Python Version License: MIT

Alethio Therapeutics Python Toolkit - A growing collection of open-source computational tools used by Alethio Therapeutics.

Overview

alethiotx is a modular Python package providing specialized tools for therapeutic research and drug discovery. Currently, the package features the Artemis module for drug target prioritization using public knowledge graphs. Additional modules and capabilities will be added in future releases.

Current Modules

Artemis Module (alethiotx.artemis)

The Artemis module enables accessible and scalable drug prioritization by integrating clinical trial data, drug databases (TTD), pathway information, and machine learning models. It leverages public knowledge graphs to prioritize therapeutic targets across multiple disease areas.

Artemis Module Features

  • Clinical Trials: Query and analyze clinical trials data from ClinicalTrials.gov
  • TTD: Match clinical interventions with TTD drug information and targets
  • Pathway Genes: Retrieve and analyze pathway genes using GeneShot API
  • Target Scoring: Calculate clinical target scores for drug targets based on trial phases and approvals
  • Machine Learning Pipeline: Built-in cross-validation and for target prediction
  • Multi-Disease Support: Pre-configured for breast, lung, prostate, melanoma, bowel cancer, diabetes, and cardiovascular disease

Future Modules

Additional modules for various aspects of drug discovery and therapeutic research are planned for future releases. Stay tuned!

Installation

pip install alethiotx

Quick Start

Note: The examples below demonstrate the Artemis module functionality. As new modules are added to the package, they will have their own usage examples.

1. Retrieve Clinical Trials Data

from alethiotx.artemis import trials, ttd, drugscores

# Query clinical trials for a specific indication
breast_trials = get_clinical_trials(search='Breast Cancer', last_6_years=True)

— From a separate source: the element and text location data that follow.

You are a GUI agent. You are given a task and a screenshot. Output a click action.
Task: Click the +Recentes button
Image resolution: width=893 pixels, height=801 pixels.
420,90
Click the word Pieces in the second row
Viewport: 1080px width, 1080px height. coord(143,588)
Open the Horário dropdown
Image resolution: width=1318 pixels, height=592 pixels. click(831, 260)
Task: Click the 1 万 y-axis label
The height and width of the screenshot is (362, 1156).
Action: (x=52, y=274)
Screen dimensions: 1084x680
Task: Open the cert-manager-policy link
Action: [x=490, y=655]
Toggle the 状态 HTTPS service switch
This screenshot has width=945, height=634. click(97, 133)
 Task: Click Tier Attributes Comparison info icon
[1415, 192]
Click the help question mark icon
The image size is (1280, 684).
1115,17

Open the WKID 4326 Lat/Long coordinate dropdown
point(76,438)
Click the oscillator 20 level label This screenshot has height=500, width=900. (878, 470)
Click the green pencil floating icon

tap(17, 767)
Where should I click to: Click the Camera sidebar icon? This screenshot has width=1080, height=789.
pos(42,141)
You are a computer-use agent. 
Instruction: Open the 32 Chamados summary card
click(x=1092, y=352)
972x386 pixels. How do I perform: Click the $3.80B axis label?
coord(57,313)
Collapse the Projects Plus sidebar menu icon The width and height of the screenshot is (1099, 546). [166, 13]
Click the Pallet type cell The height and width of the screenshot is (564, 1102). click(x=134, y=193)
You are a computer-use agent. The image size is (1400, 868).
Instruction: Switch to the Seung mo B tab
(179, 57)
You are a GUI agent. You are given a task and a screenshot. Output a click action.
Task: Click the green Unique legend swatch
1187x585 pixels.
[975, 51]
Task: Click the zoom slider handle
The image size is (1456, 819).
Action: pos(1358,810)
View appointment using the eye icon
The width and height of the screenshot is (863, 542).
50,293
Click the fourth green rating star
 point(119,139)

# Match trials with TTD to get target information
ttd_data = ttd(breast_trials)

# Calculate clinical development scores
scores = get_clinical_scores(ttd_data, include_approved=True)
print(scores.head())

2. Load Pre-computed Clinical Scores

from alethiotx.artemis import load_clinical_scores

# Load clinical scores for multiple diseases
breast, lung, prostate, melanoma, bowel, diabetes, cardio = load_clinical_scores(date='2025-11-11')

3. Pathway Gene Analysis

from alethiotx.artemis import get_pathway_genes load_pathway_genes

# Query GeneShot for disease-associated genes
aml_genes = get_pathway_genes("acute myeloid leukemia")
print(aml_genes.loc["FLT3", ["gene_count", "rank"]])

# Get top pathway genes for diseases
breast_pg, lung_pg, prostate_pg, melanoma_pg, bowel_pg, diabetes_pg, cardio_pg = load_pathway_genes(n=100)

4. Machine Learning Pipeline

from alethiotx.artemis import pre_model, cv_pipeline, roc_curve
import pandas as pd

# Prepare your knowledge graph features (X) and clinical scores (y)
result = pre_model(X, y, pathway_genes=pathway_genes, bins=3)

# Run cross-validation pipeline
scores = cv_pipeline(X, y, n_iterations=10, scoring='roc_auc')
print(f"Mean AUC: {sum(scores)/len(scores):.3f}")

# Generate ROC curves
mean_auc = roc_curve(result['X'], result['y_binary'], n_splits=5, classifier='rf')

5. Visualize Gene Overlaps with UpSet Plots

from alethiotx.artemis import prepare_upset, create_upset_plot

# Load clinical scores or pathway genes for multiple diseases
breast, lung, prostate, melanoma, bowel, diabetes, cardio = load_clinical_scores()

# Prepare data for UpSet plot (mode='ct' for clinical targets)
upset_data = prepare_upset(breast, lung, prostate, melanoma, bowel, diabetes, cardio, mode='ct')

# Create and display the UpSet plot
plot = create_upset_plot(upset_data, min_subset_size=5)
plot.plot()

# For pathway genes, use mode='pg'
breast_pg, lung_pg, prostate_pg, melanoma_pg, bowel_pg, diabetes_pg, cardio_pg = load_pathway_genes(n=100)
upset_data_pg = prepare_upset(breast_pg, lung_pg, prostate_pg, melanoma_pg, bowel_pg, diabetes_pg, cardio_pg, mode='pg')
plot_pg = create_upset_plot(upset_data_pg, min_subset_size=10)
plot_pg.plot()

Supported Disease Indications (Artemis Module)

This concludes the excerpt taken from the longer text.